Another NTCA member explained the difficulties his Kentucky company now faces in dealing with electric cooperatives on rate and ground-wire attachment issues because of recent pole attachment litigation that favored electric co-ops over telco attachers in his federal jurisdiction. The 4th U.S. Circuit Court of Appeals in "Time Warner v. Carteret Craven Electric Cooperative" was faced in 2007 with Time Warner's claim that Carteret-Craven Electric's $20 per pole fee (increased from $6 per pole during negotiations to renew an existing contract) was an excessive and discriminatory rent for pole attachments. Time Warner claimed the rent increase violated North Carolina common law. The 4th Circuit held in favor of the electric co-op, finding that North Carolina's common law duty requiring an electric public utility to charge reasonable and nondiscriminatory rates for electric service "does not clearly apply to pole-attachment agreements, and we are not free to extend North Carolina common law to hold that it does."

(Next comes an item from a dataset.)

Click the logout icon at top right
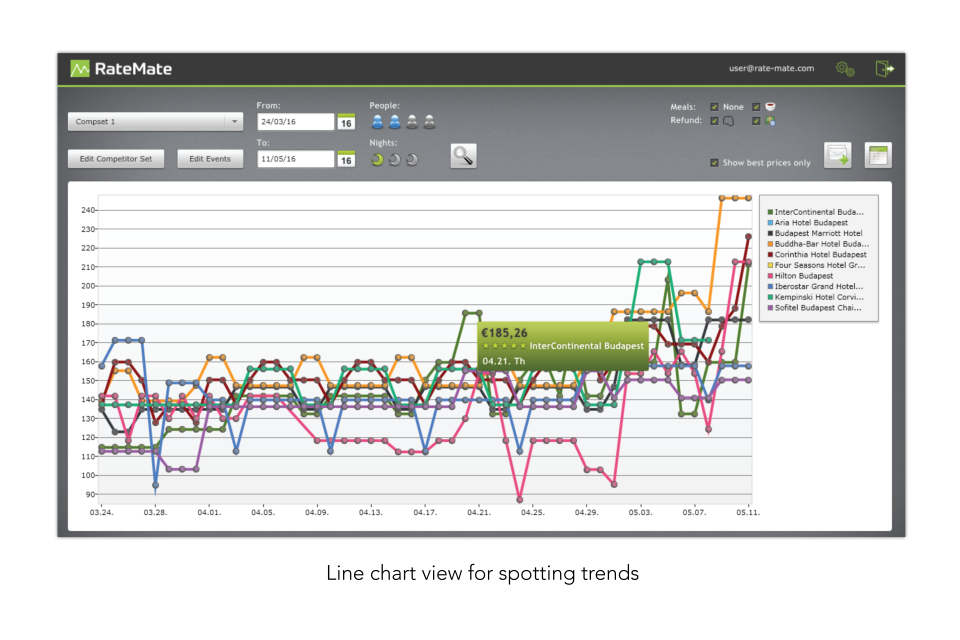960x640 pixels. tap(883, 68)
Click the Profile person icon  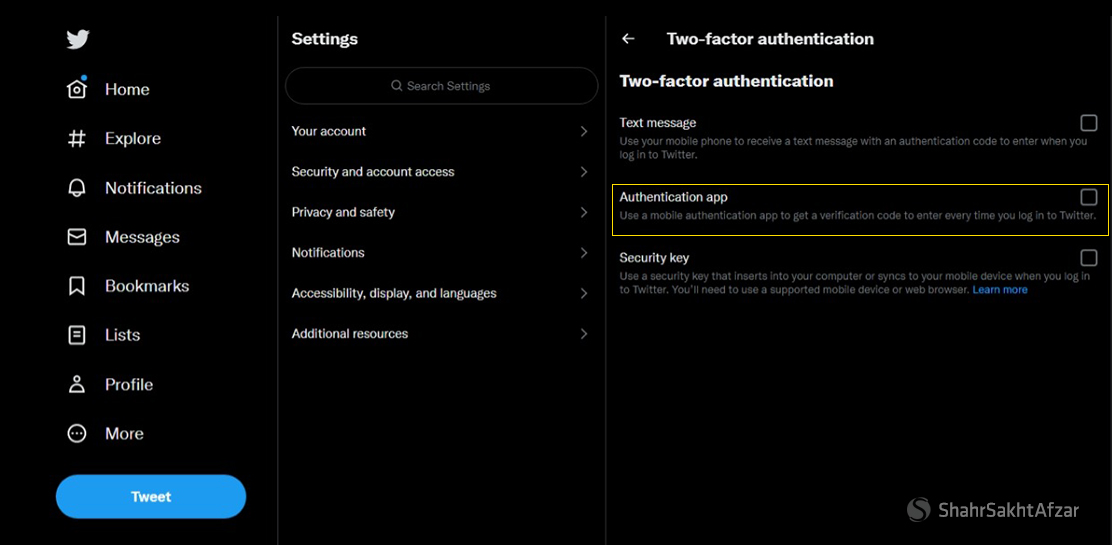tap(77, 384)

Another NTCA member has had no pole-attachment issues because the co-op's territory "generally was the same for the electric co-op with the same members."
An attorney for another NTCA member said, "The agreements are 'take it or leave it.' We have few attachments (with the utility), so it is not an issue."
An attorney for several NTCA telcos said he has seen telcos place their cable underground rather than negotiate with electric co-ops for pole attachments.
NTCA members and others that have faced negotiating pole attachment contracts, which can run over 40 pages in length, made the following suggestions:
* If your state does not currently regulate pole attachments and thus falls under the federal regulation regime, consider pushing for an industry consensus on state regulation. That way you will know where the players may stand on the various issues, and you may achieve more favorable terms at the state level.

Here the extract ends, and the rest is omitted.